Grudniowy rejs – 21.12.2015r

Kapitan Krzysztof Kwapiszewski nigdy w grudniu nie uczestniczył w żeglarskim rejsie po Bałtyku. Trafiła się okazja bo dla EMPATII POLSKIEJ zabrakło miejsca na nabrzeżu w Gdyni i należało przeprowadzić jacht na zimowanie do Jastarni. Zatem kapitan Andrzej Kwiatkowski z radością przyjął Kwapiszewskiego i jego załogę na ostatni w br. weekendowy rejs. Jak na ostatni rejs przystało pojawiły się dodatkowe przygody.

Wiało 9 B. Po wejściu do portu w Helu okazało się, że nie ma możliwości bezpiecznego przycumowania. Fale przechodziły przez keję i groziły uszkodzeniem jachtu. Kapitan Kwiatkowski uznał, że należy opuścić port i popłynąć do Jastarni.
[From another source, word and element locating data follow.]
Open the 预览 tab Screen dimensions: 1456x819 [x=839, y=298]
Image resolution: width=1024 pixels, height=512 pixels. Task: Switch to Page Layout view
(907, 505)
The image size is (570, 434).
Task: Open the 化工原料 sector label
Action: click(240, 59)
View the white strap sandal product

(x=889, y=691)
Z mozołem pokonano dopychający wiatr i EMPATIA z trudem wyszła z portu na zatokę Gdańską.

Przyjemna w silnym wietrze żegluga dobiegała końca. Było już całkiem ciemno. Zrzucono żagle, sternik ustawił jacht zgodnie z nabieżnikami na wprost do wejścia do portu. Tuż przed boją podejściową spotkał ich koszmar żeglarza. Dryfująca w sztormie ogromna powierzchniowa sieć rybacka znalazła się na środku toru wodnego i szczelnie otuliła EMPATIĘ razem z płetwą sterową i śrubą silnika. Było groźnie. Jacht utracił sterowność a silny wiatr spychał go na mieliznę. Wysiłki załogi nie mogły być skuteczne. Na szczęście, obserwujący na radarze bosman z Jastarni zorientował się, że żaglowiec ma problem. Pomoc bez zwłoki dotarła do spętanej w sieci EMPATII i bezpiecznie na holu jacht dotarł do portu.

Dziękujemy Ci, dzielny bosmanie. EMPATIA stoi obecnie na nabrzeżu w Jastarni i czeka podobnie jak my na kolejne rejsy.